• Selected excerpt:
---+---

AS RA+C FOUNDER THEODORA CLARKE (aka Theo) campaigned tirelessly in Bristol East in T-shirt and jeans, the art world focused on Mayfair and the ability of the Russian auction market to pursue its tentative turnaround of last November.

Electoral periods are seldom good news for the art market, which thrives on political and economic stability. So sudden was Theresa May’s U-turn decision to go to the polls that the contents of this June’s Russian sales were not affected: the catalogues were pretty much finalized when she launched her snap Election. Yet consignors remain the problem: the catalogues were almost totally bereft of big-ticket numbers. Owners of major masterpieces still do not see the market as strong enough to offer them for auction.

It’s stable, mind you. Just like last November, around 1100 lots were offered. Just like last November, around two-thirds found takers. And, just like last November, sales totalled around £23m.

---+---

• Actions to take:
[A] Transcribe a portion of the Russian art sales report above, beginning at the words "Electoral periods are" and stopping after the words "them for auction.".
[B] Pick up the report on the June Russian art sales after its final sentence and keep writing it.

---+---

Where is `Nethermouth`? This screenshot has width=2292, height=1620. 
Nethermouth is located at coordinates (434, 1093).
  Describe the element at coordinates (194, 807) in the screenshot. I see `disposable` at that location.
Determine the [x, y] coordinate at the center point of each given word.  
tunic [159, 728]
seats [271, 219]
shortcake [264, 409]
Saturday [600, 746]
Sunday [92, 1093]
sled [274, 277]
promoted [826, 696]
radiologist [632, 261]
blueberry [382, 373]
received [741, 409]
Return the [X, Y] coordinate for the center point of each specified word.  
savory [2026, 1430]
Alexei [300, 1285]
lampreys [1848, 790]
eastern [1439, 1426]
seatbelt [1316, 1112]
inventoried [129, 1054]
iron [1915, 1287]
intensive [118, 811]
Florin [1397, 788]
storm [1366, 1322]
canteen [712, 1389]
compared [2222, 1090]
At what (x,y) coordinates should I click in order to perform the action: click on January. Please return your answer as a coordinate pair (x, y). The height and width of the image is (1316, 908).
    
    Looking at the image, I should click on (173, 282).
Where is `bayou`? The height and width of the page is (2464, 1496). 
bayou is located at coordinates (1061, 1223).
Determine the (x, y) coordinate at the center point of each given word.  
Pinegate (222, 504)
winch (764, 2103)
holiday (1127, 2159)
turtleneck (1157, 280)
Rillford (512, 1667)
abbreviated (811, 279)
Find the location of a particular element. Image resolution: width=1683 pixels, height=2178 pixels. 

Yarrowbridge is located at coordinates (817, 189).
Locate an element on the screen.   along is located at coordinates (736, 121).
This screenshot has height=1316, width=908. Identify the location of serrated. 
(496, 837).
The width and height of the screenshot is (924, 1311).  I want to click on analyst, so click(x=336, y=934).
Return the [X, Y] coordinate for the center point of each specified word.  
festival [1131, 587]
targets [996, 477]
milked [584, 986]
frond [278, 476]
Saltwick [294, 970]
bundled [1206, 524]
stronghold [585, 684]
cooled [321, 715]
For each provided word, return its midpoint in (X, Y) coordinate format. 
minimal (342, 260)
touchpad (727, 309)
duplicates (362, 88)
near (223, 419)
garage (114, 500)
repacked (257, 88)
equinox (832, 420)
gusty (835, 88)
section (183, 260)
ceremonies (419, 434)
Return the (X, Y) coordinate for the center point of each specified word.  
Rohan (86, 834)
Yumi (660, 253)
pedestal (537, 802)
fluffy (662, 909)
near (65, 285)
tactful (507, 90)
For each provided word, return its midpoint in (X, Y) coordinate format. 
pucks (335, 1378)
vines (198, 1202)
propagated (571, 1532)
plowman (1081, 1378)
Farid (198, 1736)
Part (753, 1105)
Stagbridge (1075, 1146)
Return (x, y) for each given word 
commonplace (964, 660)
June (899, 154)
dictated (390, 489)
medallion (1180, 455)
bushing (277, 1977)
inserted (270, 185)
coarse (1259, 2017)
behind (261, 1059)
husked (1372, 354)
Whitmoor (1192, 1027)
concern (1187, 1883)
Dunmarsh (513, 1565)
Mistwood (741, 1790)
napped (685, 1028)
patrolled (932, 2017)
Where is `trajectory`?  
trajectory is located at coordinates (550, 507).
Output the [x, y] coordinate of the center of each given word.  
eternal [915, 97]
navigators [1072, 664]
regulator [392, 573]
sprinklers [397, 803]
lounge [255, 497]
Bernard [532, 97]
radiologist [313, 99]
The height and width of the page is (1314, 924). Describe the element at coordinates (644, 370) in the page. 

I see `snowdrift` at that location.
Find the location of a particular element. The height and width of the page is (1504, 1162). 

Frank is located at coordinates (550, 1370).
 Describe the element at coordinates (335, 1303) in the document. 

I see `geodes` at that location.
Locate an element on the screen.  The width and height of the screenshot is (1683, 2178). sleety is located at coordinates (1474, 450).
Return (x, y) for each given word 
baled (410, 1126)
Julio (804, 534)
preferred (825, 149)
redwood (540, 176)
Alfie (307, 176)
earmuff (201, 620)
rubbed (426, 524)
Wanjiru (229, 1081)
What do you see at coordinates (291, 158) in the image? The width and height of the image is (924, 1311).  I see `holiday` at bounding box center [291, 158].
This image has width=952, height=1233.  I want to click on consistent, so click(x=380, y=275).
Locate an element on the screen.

---+---

• Responses by task:
[A]
Electoral periods are seldom good news for the art market, which thrives on political and economic stability. So sudden was Theresa May’s U-turn decision to go to the polls that the contents of this June’s Russian sales were not affected: the catalogues were pretty much finalized when she launched her snap Election. Yet consignors remain the problem: the catalogues were almost totally bereft of big-ticket numbers. Owners of major masterpieces still do not see the market as strong enough to offer them for auction.

[B]
It is clear that consignors are no longer calling the shots as regards reserves and estimates as they were two or three years ago. The number of mid-range lots which doubled or tripled low-estimate was the highest I can remember. Consignors are currently selling more from necessity than desire, and cannot afford to be greedy. It remains an interesting time to buy, and there is still plenty of money around for anything that looks like good value.

Early signs were mixed. Christie’s sale was up on last November, with a healthy selling rate of 79%, but the two star lots failed to sell and the top price was just £377,000.

Isaak Levitan, Summer, 1891

Sotheby’s sales and buying-rates were down slightly, but they had seven works that sold for more than anything at Christie’s – although none were able to break the £1m barrier.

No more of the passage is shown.